• _Entries supplied_:

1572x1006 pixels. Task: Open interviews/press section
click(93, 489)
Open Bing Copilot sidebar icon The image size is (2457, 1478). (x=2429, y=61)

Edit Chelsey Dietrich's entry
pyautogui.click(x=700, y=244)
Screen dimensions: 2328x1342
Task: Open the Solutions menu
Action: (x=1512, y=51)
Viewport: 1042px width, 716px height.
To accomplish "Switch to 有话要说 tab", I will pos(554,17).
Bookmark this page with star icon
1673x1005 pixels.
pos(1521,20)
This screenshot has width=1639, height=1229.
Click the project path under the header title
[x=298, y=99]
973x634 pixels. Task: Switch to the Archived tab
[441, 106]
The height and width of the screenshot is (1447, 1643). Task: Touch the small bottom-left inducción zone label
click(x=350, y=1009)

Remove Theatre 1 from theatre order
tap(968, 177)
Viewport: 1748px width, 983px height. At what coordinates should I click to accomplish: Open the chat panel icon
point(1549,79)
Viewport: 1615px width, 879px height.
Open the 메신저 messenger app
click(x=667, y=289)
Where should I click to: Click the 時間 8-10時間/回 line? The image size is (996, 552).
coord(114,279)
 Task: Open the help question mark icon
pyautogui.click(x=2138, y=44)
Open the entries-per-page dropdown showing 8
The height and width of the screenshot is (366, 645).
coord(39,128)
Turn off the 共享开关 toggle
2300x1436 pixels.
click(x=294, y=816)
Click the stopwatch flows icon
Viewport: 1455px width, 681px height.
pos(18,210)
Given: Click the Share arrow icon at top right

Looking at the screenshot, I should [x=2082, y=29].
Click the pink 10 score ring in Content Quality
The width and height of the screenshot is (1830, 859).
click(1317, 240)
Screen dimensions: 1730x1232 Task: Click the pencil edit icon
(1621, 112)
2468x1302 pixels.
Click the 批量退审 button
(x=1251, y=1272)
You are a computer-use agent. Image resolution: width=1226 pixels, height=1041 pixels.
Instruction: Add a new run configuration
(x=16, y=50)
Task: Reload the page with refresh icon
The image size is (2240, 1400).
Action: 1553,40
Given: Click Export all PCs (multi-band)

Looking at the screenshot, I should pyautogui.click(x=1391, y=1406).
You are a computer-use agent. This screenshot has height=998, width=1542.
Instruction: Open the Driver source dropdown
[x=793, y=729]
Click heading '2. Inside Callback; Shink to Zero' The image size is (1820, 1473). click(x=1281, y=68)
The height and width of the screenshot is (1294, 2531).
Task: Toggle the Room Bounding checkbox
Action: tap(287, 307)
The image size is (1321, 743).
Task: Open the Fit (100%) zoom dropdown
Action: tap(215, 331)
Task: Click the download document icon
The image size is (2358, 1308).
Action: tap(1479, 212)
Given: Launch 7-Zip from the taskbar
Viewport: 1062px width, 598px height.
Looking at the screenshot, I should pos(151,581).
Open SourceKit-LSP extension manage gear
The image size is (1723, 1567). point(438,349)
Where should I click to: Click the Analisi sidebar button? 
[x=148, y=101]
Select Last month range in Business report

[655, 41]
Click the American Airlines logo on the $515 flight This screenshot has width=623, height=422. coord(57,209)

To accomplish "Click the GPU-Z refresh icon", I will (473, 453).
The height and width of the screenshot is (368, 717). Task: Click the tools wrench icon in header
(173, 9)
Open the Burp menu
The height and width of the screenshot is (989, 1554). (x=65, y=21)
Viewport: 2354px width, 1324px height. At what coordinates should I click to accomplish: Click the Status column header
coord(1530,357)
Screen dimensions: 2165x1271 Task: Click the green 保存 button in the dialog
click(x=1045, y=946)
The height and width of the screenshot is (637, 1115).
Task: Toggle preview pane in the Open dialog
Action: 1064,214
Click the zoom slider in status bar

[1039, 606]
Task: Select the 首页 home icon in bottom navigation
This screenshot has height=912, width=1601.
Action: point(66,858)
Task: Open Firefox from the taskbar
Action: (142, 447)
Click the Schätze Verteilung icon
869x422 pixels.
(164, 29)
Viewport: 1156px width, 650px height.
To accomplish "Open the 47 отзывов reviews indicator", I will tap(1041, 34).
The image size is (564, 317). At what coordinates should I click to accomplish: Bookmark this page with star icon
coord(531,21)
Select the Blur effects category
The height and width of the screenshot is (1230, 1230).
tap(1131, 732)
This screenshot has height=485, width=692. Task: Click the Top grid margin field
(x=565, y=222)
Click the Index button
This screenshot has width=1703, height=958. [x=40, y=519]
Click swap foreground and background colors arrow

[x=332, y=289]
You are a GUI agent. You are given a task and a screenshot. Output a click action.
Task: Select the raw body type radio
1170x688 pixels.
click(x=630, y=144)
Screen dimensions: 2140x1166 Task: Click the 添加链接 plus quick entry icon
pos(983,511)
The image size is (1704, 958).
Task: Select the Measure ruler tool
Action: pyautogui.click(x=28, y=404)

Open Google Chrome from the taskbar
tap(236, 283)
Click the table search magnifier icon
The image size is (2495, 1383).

• _What the exercise asks_:
Report all lines above with "will".

• _Solution for this exercise_:
To accomplish "Switch to 有话要说 tab", I will pos(554,17).
To accomplish "Click the GPU-Z refresh icon", I will (473, 453).
To accomplish "Open the 47 отзывов reviews indicator", I will tap(1041, 34).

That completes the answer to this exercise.